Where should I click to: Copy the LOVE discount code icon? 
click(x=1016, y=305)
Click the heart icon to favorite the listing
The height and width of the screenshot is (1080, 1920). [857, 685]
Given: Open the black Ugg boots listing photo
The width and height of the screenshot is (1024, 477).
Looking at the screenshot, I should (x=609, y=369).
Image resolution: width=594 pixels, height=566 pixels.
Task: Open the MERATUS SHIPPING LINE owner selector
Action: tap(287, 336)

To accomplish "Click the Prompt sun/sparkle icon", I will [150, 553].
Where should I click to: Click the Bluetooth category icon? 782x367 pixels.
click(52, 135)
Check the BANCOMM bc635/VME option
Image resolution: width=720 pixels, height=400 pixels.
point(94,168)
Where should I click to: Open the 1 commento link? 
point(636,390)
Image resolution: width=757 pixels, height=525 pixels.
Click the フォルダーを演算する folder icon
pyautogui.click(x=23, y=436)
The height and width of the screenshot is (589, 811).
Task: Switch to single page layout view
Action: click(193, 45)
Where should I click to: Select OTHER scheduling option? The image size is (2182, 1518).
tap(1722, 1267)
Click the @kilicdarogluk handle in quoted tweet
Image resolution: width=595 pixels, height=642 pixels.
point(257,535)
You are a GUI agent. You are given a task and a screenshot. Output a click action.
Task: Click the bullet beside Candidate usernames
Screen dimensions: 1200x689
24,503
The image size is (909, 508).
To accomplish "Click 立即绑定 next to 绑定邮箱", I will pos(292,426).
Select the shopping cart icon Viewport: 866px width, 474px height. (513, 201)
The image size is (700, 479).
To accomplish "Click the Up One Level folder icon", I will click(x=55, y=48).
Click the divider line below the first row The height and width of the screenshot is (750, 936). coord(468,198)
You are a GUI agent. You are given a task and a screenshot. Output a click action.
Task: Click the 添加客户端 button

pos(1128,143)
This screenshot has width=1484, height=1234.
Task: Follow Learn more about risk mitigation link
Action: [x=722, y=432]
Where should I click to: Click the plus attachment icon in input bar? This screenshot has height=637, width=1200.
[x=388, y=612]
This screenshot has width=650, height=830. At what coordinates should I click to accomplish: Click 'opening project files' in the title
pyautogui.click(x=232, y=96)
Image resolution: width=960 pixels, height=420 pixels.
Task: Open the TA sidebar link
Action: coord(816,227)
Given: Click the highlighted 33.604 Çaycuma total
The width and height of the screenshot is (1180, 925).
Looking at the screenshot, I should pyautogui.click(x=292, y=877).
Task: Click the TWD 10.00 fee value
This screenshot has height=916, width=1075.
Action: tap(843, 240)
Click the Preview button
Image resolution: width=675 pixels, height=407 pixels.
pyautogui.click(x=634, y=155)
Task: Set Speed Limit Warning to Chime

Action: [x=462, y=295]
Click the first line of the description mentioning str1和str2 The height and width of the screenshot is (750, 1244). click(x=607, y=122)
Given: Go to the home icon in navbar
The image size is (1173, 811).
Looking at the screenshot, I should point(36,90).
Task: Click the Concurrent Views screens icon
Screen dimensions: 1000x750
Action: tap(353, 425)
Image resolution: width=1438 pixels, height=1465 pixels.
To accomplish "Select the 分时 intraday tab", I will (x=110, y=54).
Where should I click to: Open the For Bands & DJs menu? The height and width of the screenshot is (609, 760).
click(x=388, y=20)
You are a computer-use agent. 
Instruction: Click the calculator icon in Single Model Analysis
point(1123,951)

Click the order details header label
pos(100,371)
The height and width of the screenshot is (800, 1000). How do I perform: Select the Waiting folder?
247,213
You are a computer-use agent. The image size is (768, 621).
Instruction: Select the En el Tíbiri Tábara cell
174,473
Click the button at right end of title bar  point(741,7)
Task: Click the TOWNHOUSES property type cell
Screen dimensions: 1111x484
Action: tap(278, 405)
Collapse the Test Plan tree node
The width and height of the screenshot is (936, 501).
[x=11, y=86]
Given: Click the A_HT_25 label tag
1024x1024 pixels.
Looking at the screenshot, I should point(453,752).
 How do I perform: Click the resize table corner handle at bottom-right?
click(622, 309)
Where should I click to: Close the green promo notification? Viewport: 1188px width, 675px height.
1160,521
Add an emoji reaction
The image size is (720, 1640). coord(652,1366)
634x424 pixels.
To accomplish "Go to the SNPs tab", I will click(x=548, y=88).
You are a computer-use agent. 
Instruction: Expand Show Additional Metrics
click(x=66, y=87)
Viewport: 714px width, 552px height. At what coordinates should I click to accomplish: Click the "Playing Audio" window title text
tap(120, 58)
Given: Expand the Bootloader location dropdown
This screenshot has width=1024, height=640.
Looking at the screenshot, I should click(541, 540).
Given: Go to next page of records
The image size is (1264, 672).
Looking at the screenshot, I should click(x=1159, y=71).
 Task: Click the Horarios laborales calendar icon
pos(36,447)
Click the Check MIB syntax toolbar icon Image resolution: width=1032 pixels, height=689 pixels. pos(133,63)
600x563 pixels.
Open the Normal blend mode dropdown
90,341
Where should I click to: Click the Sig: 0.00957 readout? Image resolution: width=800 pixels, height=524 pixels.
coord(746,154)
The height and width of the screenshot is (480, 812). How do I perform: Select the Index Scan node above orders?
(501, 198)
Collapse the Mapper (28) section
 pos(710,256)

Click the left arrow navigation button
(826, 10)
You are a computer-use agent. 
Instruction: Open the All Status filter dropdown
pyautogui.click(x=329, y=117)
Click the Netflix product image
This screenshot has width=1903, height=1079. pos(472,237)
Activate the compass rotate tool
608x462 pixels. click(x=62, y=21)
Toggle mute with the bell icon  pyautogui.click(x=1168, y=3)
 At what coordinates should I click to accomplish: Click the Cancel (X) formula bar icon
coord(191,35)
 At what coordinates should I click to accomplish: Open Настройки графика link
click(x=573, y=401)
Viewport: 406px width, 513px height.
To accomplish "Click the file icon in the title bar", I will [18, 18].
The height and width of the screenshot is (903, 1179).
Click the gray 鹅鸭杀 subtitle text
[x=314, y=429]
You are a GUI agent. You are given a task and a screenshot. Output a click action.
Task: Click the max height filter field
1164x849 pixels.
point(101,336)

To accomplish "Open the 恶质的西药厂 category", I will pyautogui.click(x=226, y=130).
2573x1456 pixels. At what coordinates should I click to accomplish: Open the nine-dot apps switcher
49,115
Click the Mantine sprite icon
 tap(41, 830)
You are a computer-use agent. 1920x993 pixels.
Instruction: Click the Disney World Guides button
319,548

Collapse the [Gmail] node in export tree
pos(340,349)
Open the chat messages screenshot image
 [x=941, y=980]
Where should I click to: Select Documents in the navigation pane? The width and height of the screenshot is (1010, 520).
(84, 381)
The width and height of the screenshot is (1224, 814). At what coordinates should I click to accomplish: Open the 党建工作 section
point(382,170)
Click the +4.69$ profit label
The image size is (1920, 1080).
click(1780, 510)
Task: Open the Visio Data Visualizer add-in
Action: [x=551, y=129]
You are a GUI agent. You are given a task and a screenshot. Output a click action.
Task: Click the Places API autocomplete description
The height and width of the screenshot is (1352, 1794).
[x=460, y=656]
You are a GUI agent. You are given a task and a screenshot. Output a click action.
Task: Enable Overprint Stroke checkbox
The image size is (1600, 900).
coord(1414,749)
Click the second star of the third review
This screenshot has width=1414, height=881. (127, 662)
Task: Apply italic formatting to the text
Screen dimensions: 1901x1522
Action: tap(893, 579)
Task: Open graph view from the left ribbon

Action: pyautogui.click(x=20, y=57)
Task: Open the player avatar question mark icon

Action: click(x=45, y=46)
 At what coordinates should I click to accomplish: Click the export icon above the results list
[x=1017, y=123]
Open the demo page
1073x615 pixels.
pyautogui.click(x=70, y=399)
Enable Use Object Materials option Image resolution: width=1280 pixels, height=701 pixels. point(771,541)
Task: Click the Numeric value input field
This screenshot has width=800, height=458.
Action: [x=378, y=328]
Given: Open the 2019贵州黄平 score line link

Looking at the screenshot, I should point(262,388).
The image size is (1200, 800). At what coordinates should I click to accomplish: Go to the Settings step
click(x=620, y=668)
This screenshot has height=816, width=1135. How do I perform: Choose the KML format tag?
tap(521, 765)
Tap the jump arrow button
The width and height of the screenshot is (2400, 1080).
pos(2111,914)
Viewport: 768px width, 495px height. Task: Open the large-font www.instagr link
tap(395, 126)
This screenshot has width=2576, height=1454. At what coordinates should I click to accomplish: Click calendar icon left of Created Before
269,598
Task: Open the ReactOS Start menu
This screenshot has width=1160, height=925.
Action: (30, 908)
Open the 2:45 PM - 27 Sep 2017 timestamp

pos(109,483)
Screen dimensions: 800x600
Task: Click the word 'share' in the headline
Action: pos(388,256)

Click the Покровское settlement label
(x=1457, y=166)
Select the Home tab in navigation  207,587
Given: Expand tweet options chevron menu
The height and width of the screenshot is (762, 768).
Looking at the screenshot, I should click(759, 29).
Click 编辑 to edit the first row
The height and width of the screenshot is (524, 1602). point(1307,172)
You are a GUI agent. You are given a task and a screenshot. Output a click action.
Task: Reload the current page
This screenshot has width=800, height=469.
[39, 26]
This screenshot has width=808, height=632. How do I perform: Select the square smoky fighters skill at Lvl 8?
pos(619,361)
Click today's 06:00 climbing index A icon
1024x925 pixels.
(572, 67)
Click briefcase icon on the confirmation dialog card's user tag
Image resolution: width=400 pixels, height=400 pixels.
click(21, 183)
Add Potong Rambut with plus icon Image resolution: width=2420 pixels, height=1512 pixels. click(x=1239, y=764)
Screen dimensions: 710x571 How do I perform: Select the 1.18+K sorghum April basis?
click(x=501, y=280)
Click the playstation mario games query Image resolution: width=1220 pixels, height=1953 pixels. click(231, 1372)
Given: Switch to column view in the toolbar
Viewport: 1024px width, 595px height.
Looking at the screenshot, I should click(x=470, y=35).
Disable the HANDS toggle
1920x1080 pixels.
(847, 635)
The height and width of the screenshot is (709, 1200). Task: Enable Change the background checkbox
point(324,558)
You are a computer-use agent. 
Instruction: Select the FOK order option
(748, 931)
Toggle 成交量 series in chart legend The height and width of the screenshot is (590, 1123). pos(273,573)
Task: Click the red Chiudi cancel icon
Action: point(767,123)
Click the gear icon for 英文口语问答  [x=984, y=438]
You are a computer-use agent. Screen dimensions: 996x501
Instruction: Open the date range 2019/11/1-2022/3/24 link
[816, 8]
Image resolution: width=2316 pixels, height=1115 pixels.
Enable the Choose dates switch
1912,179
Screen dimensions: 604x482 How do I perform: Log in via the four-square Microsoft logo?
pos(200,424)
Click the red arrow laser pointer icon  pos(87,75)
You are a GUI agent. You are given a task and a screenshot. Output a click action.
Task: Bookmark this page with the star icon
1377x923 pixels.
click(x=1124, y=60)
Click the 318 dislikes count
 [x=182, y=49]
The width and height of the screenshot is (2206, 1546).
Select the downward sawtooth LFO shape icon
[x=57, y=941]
___
- **Work to be completed**: Copy out the part of the listing that opens with the line containing "The width and height of the screenshot is (2206, 1546)." and closes at the end of the listing, reproducing each line exactly, both ends included.

- **Result for this exercise**:
The width and height of the screenshot is (2206, 1546).
Select the downward sawtooth LFO shape icon
[x=57, y=941]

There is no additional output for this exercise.